Bernard Vatant’s ontological emptiness comment on mapping of identifiers continues to haunt me.
I am tempted to say that if the identifiers are unambiguous, then an ontologically empty mapping is sufficient. What more is there to say than each of two or more identifiers do in fact identify the same subject?
That begs the identification question doesn’t it? To say that two or more identifiers identify the same subject presumes a judgment on some basis that the identifiers do in fact represent the same subject. Bernard is asserting is that a mapping in the absence of a basis for mapping is sufficient.
When put that way, “mapping in the absence of a basis for mapping,” then Bernard’s proposal seems deeply problematic, at least for human users.
For computers a mapping is always just a mapping. There may be reasons to include or exclude the basis for a mapping, but end of the day, the result is a mapping. (There may be values that trigger mappings but that isn’t the same as a “reason” for a mapping.)

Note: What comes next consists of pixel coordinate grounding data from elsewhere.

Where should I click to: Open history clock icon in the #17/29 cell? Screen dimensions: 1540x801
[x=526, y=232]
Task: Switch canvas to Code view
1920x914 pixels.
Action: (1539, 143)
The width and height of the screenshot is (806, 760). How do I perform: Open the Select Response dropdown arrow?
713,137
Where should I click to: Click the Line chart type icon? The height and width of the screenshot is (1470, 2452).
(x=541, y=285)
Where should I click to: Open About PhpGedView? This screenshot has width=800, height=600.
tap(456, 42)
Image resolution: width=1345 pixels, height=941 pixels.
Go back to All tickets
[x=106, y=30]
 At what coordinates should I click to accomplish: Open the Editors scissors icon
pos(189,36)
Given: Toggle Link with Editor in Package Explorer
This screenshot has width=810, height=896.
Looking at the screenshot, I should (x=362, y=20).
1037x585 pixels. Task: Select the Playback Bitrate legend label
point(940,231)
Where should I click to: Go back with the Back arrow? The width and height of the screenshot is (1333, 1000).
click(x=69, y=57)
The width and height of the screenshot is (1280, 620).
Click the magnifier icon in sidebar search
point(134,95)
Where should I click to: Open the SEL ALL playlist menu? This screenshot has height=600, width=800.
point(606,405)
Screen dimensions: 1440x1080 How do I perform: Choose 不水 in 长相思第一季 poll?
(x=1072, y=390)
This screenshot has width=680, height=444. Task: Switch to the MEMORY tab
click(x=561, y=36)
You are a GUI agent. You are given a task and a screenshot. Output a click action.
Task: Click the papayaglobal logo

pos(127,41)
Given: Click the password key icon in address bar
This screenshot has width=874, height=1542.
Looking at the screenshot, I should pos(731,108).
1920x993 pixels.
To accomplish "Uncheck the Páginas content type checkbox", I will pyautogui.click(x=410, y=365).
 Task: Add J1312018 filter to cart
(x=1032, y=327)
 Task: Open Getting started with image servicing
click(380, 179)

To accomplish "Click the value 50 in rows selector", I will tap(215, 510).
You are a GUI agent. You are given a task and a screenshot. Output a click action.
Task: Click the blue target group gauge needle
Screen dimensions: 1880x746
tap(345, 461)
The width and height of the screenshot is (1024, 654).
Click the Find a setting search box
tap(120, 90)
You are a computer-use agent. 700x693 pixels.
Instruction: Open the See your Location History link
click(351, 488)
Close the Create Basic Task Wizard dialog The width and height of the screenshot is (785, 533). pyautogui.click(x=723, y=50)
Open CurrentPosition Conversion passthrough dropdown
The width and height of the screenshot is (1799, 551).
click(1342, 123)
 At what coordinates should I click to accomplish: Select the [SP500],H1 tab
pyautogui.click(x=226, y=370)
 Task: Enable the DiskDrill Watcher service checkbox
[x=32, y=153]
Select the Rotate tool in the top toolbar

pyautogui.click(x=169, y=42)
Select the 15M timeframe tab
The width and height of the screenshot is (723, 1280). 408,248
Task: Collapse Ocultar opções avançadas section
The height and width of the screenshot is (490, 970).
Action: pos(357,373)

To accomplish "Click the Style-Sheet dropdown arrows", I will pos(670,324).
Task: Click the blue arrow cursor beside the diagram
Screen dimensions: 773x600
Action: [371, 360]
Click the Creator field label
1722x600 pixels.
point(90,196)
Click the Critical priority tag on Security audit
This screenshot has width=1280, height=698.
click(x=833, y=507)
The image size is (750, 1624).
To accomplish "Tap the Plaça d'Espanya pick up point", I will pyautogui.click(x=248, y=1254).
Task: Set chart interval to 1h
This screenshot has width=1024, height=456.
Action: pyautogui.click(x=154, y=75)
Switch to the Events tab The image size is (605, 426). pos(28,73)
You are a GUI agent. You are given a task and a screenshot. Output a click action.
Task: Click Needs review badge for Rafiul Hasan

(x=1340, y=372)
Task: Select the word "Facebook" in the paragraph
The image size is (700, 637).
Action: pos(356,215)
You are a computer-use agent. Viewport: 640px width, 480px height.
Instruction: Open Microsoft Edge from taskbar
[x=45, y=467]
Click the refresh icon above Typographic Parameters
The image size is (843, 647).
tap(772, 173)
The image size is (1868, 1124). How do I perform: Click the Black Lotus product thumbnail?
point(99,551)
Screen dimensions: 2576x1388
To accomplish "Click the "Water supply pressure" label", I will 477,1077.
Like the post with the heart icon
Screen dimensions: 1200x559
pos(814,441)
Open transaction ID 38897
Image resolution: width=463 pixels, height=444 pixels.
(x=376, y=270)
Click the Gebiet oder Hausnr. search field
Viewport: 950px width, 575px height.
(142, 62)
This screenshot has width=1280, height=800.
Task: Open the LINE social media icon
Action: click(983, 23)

For the human user, on the other hand, the information “behind” each identifier, is what they use to form a judgment about the subject an identifier represents. That enables them to form a judgment about the mapping of identifiers. And whether they wish to follow the same mapping.
Perhaps we should separate the question of how to communicate to a user why a mapping has occurred from the simple fact of mapping in an information system? The information system is incapable of caring by definition and perhaps the basis for mapping is simply clutter from its perspective. The human user, on the other hand, needs the information that is meaningless to the information system.